Fernando da Silva Cabrita  (1 May 1923 – 22 September 2014) was a Portuguese football forward and manager.

He amassed Primeira Liga totals of 295 games and 88 goals over the course of 14 seasons, in representation of Olhanense and Sporting da Covilhã. Subsequently, he went on to have a coaching career that lasted more than two decades, and included spells with Benfica and the Portugal national team.

Club career
Born in Lagos, Algarve, Cabrita played 14 of his 18 years as a senior in his country's top division, starting out at S.C. Olhanense.
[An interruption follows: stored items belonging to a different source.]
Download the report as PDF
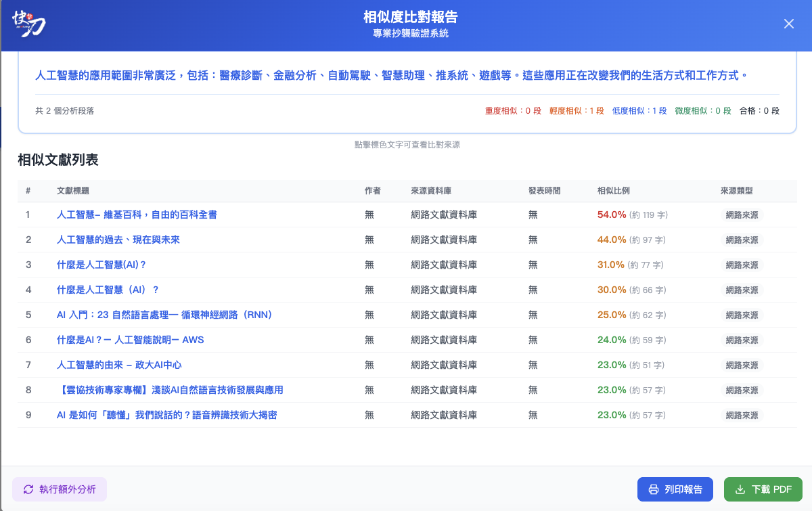Viewport: 812px width, 511px height. point(763,489)
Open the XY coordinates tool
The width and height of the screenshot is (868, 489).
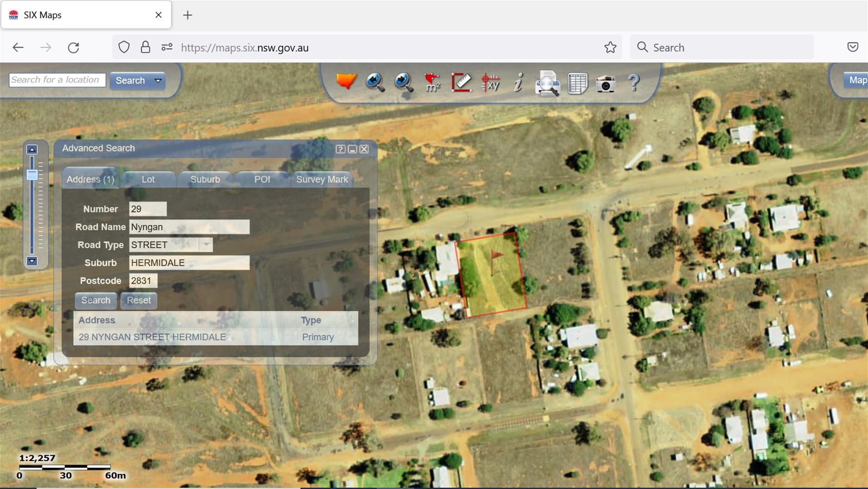click(490, 82)
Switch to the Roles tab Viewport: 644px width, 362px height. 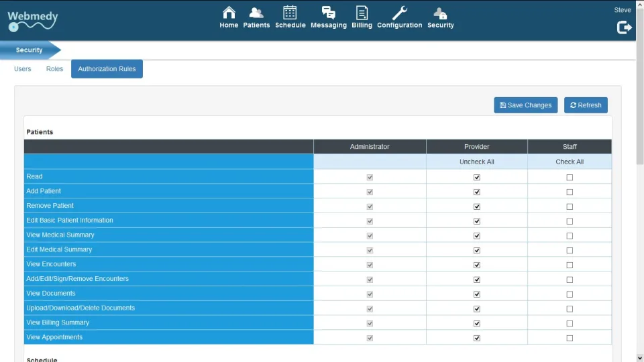tap(54, 69)
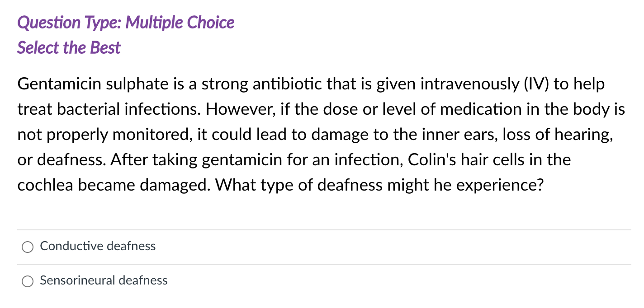
Task: Click the Conductive deafness option label
Action: pyautogui.click(x=97, y=246)
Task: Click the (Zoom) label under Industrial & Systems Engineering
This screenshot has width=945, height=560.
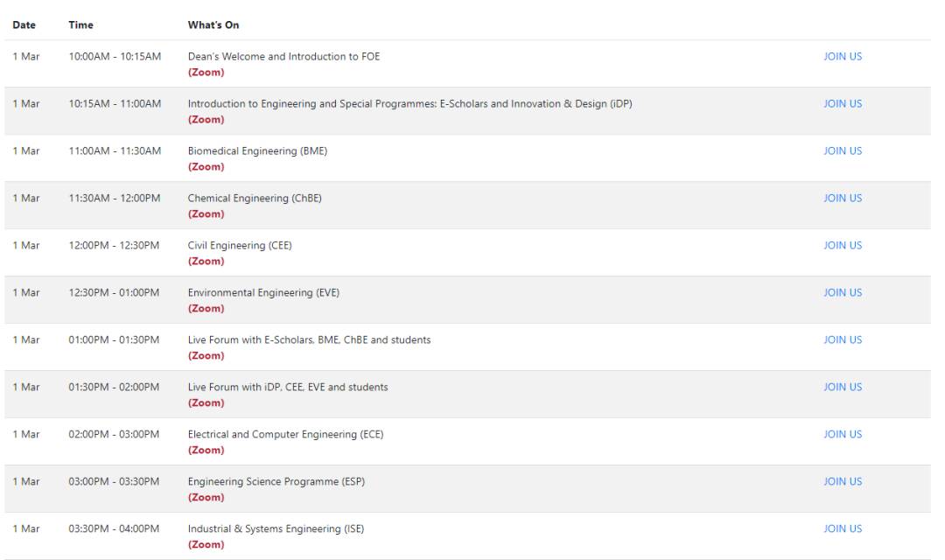Action: [206, 545]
In the 1943–44 season, he scored a career-best 20 goals in only 18 games to help his team to the fifth position out of ten clubs. Cabrita also represented Angers SCO (France, second level), S.C. Covilhã and Portimonense S.C. before retiring in 1960 at the age of 37.

International career
He gained seven caps for Portugal in twelve years, making his debut on 11 March 1945 in a 2–2 friendly draw against Spain and netting his only goal in his next appearance, a 1–5 away loss to the same opponent for the 1950 FIFA World Cup qualifiers, on 2 April 1950.

Managerial career
Cabrita started working as a coach as he was still playing with Portimonense, in 1959. His first full-time stop at the professional level came during the 1967–68 campaign, when he acted as interim at S.L. Benfica and led the club to the national championship, before Otto Glória took over. In the Portuguese top flight he was also in charge of U.F.C.I. Tomar, S.C. Beira-Mar, Rio Ave FC, Académico de Viseu FC and F.C. Penafiel.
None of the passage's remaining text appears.